Pediatric pituitary adenoma: a series of 42 patients

Abstract

Pituitary adenomas are uncommon in childhood. This report describes the presentation, endocrinological profile, management and outcome of 42 children with pituitary adenomas. The majority of the tumors were functioning adenomas (40/42, 95.2%). Only two patients (4.8%) had non-functioning tumors. Amongst the functioning tumors, there were 20 patients (47.6%) with prolactinomas, 11 patients (26.2%) with Cushing's disease and nine patients (21.4%) with growth hormone (GH)-secreting adenomas. The most common presenting features were endocrinopathy and visual disturbances. The majority of tumors were macroadenomas, with only eight patients (all with Cushing's disease) having a microadenoma. Transsphenoidal tumor decompression was performed in most cases (71.4%). Complications following transcranial surgery were more frequent when compared to transsphenoidal surgery. There was one death following surgery.

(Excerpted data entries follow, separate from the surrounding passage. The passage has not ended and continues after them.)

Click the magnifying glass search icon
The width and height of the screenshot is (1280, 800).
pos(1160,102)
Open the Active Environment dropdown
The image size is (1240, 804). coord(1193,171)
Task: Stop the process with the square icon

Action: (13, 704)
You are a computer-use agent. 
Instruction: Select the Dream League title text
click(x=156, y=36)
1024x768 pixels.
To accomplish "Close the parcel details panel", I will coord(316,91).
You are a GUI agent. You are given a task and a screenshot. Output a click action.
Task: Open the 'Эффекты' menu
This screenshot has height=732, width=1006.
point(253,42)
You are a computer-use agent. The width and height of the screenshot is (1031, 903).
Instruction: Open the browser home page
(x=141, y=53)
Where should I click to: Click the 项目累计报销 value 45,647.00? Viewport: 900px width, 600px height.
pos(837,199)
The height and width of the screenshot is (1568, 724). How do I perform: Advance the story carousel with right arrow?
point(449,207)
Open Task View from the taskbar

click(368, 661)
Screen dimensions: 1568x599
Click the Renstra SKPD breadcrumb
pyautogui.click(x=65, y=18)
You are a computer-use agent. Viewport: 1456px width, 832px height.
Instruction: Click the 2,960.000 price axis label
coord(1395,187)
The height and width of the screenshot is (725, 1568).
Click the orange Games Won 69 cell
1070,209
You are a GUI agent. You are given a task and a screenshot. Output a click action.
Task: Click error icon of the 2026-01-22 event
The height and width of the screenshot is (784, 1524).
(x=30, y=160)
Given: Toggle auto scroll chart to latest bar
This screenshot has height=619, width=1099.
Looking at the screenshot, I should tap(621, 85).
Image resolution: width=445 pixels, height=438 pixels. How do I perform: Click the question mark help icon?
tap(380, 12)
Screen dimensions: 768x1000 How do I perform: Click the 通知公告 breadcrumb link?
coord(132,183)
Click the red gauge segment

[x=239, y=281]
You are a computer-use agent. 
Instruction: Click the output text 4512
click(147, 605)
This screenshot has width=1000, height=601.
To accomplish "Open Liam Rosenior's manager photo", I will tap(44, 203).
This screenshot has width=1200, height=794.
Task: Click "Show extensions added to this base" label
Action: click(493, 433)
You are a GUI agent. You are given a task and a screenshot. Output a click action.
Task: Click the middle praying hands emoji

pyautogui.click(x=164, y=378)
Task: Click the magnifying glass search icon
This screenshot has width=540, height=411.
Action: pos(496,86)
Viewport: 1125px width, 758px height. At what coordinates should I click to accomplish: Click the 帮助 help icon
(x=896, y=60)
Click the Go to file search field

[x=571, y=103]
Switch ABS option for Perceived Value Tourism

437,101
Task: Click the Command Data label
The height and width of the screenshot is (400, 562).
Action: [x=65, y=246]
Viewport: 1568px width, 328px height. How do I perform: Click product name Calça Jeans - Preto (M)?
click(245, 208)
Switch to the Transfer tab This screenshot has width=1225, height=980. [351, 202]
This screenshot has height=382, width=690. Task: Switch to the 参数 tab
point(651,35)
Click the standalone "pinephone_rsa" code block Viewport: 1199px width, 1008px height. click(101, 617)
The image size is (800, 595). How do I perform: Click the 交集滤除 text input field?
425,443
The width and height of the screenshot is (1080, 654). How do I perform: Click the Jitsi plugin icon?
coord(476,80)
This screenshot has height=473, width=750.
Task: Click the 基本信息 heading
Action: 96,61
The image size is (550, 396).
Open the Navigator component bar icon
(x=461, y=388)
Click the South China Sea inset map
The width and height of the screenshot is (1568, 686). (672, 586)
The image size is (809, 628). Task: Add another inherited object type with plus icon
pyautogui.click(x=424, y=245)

Response to radiotherapy was satisfactory. Overall, 67.6% of patients achieved endocrinological remission. Of these, 89% of the children with GH-secreting tumors and 100% of the children with Cushing's disease achieved remission. We conclude that the transsphenoidal approach is effective and safe in surgery for pituitary adenomas in children and is the procedure of choice if there is no contraindication. The combination of surgery and radiotherapy, as well as medical therapy with bromocriptine, achieves good results in the management of these uncommon tumors.